## Direction 1
Rewrite the records as a numbered list, omitting blank lines, beginning at the line that contains "Place cursor on editor line 87" and stopping after the line that contains "tap(55, 264)". Include only those lines.

------------------------------------------------------------

It's not my windows firewall or my avast one either. I looked through the rest of my installed programs list and could not seem to find anymore firewalls.


----------



## johnwill (Sep 26, 2002)

For a test, run the port scan with the portforwarding disabled and then enabled. If you see a different status, then the port forwarding is working in the router.


----------



## chaosakita (Mar 31, 2008)

johnwill said:


> For a test, run the port scan with the portforwarding disabled and then enabled. If you see a different status, then the port forwarding is working in the router.


Actually, even with port forwarding disabled, the connection still times out.


----------



## johnwill (Sep 26, 2002)

Please post the results of the following test site with port forwarding enabled and disabled.

------------------------------------------------------------

## Direction 2
Extend the forum thread about port forwarding from the point at which it ends.

## Entries supplied

------------------------------------------------------------

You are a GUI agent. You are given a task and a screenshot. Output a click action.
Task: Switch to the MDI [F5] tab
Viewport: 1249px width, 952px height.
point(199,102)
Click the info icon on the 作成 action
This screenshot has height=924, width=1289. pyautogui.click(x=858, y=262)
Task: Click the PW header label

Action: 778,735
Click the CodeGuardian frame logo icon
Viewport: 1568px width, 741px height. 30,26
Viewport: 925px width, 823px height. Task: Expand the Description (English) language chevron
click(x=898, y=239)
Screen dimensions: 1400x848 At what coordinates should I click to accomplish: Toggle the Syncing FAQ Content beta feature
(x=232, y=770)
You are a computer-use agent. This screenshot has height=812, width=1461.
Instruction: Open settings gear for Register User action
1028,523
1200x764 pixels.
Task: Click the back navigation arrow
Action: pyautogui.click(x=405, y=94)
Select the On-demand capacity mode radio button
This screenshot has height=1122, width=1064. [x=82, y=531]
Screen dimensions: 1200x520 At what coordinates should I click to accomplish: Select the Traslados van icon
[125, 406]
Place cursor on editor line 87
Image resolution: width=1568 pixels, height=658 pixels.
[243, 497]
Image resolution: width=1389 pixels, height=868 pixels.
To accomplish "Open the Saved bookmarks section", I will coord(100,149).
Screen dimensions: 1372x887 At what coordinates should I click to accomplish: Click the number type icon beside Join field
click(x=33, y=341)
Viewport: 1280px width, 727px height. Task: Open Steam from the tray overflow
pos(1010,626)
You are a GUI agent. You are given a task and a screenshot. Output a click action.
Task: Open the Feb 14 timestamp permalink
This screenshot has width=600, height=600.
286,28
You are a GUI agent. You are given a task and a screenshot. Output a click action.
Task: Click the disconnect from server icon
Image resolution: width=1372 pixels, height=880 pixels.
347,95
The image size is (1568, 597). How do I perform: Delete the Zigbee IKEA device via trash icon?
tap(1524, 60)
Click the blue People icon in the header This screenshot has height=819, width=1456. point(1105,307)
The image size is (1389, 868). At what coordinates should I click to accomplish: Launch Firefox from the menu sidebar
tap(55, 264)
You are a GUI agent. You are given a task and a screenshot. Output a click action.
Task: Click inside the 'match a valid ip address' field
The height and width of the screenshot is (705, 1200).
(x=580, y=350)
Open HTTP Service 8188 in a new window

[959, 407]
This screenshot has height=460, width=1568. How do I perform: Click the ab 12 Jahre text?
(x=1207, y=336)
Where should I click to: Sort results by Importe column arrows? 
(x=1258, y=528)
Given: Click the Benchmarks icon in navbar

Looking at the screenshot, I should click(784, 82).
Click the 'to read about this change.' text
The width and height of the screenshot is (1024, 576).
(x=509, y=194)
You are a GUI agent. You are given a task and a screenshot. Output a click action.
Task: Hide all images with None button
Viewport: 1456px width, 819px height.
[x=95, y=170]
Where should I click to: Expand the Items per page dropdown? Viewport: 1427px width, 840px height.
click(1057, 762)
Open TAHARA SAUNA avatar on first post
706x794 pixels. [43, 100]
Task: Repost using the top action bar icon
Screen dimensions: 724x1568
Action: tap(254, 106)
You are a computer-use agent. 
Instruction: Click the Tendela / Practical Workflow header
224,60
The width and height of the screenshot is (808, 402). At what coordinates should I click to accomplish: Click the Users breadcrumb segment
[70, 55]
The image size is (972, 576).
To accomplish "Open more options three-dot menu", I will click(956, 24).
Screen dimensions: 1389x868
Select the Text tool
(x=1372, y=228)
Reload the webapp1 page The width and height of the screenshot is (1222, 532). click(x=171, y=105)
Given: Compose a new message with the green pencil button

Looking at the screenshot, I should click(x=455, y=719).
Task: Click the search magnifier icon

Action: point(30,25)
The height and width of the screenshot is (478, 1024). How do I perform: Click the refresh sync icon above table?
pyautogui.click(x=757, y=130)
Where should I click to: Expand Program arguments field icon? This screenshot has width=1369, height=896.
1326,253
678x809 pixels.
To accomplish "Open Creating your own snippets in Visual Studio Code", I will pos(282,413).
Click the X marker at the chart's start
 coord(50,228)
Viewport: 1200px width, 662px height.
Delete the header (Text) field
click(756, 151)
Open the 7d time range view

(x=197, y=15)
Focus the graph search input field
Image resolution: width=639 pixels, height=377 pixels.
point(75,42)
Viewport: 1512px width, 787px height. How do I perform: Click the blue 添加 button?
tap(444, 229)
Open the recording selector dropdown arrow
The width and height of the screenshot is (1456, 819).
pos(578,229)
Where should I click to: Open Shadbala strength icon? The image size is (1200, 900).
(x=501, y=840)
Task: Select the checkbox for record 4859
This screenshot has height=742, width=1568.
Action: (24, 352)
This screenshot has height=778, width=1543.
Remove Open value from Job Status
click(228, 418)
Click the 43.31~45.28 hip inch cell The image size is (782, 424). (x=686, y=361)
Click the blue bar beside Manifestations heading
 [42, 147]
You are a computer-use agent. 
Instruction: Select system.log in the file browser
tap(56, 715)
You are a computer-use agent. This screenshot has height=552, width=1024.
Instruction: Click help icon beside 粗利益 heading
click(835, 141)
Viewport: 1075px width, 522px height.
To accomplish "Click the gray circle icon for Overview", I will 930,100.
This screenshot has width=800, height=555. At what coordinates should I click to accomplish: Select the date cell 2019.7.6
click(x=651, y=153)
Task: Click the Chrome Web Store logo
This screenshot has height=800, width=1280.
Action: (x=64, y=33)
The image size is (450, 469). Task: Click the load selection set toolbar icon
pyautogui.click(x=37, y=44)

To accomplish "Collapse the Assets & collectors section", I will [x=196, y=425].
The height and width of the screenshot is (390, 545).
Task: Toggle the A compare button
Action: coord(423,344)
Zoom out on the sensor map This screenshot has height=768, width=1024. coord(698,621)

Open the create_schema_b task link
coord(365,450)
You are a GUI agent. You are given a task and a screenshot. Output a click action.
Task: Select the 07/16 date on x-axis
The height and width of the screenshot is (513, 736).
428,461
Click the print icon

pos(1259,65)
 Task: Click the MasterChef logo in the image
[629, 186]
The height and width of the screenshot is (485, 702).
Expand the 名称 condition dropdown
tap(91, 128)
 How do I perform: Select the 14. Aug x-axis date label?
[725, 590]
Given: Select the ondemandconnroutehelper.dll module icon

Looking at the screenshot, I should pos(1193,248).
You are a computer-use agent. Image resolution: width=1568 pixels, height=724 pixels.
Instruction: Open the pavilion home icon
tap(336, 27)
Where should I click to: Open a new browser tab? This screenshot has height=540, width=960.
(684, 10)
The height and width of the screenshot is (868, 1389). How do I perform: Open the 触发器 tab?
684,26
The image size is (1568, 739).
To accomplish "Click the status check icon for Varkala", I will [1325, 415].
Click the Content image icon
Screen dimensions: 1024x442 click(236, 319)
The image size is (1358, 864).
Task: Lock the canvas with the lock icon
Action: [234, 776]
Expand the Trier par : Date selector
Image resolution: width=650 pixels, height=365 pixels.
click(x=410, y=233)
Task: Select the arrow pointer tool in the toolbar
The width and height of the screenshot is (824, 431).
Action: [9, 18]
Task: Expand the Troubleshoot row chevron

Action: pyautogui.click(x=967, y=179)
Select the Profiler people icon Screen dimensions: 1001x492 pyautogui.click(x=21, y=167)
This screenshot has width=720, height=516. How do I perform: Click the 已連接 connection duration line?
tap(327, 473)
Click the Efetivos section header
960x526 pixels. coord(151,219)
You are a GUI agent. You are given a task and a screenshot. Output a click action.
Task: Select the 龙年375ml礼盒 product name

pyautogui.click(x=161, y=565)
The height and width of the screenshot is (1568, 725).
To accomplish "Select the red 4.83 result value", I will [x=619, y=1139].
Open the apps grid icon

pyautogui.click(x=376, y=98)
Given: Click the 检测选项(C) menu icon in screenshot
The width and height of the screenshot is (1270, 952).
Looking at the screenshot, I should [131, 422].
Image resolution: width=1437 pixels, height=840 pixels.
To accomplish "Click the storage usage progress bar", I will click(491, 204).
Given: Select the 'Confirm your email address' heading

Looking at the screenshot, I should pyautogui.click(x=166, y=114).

------------------------------------------------------------

## Task response 1
1. Place cursor on editor line 87
2. Image resolution: width=1568 pixels, height=658 pixels.
3. [243, 497]
4. Image resolution: width=1389 pixels, height=868 pixels.
5. To accomplish "Open the Saved bookmarks section", I will coord(100,149).
6. Screen dimensions: 1372x887 At what coordinates should I click to accomplish: Click the number type icon beside Join field
7. click(x=33, y=341)
8. Viewport: 1280px width, 727px height. Task: Open Steam from the tray overflow
9. pos(1010,626)
10. You are a GUI agent. You are given a task and a screenshot. Output a click action.
11. Task: Open the Feb 14 timestamp permalink
12. This screenshot has width=600, height=600.
13. 286,28
14. You are a GUI agent. You are given a task and a screenshot. Output a click action.
15. Task: Click the disconnect from server icon
16. Image resolution: width=1372 pixels, height=880 pixels.
17. 347,95
18. The image size is (1568, 597). How do I perform: Delete the Zigbee IKEA device via trash icon?
19. tap(1524, 60)
20. Click the blue People icon in the header This screenshot has height=819, width=1456. point(1105,307)
21. The image size is (1389, 868). At what coordinates should I click to accomplish: Launch Firefox from the menu sidebar
22. tap(55, 264)

## Task response 2
ShieldsUp


To post a screen shot of the active window, hold the _*Alt*_ key and press the *PrtScn* key. Open the Windows PAINT application and _*Paste*_ the screen shot. You can then use PAINT to trim to suit, and save it as a JPG format file. To upload it to TSG, open the full reply window and use the _*Manage Attachments*_ button to upload it here.


----------



## chaosakita (Mar 31, 2008)

Ok. The first picture is with port forwarding and the second one is without. Both results are the same, so it's leading me to believe that I may not have port forwarding set up correctly.


----------



## johnwill (Sep 26, 2002)

Please post the EXACT make and model of both the modem and the router in use.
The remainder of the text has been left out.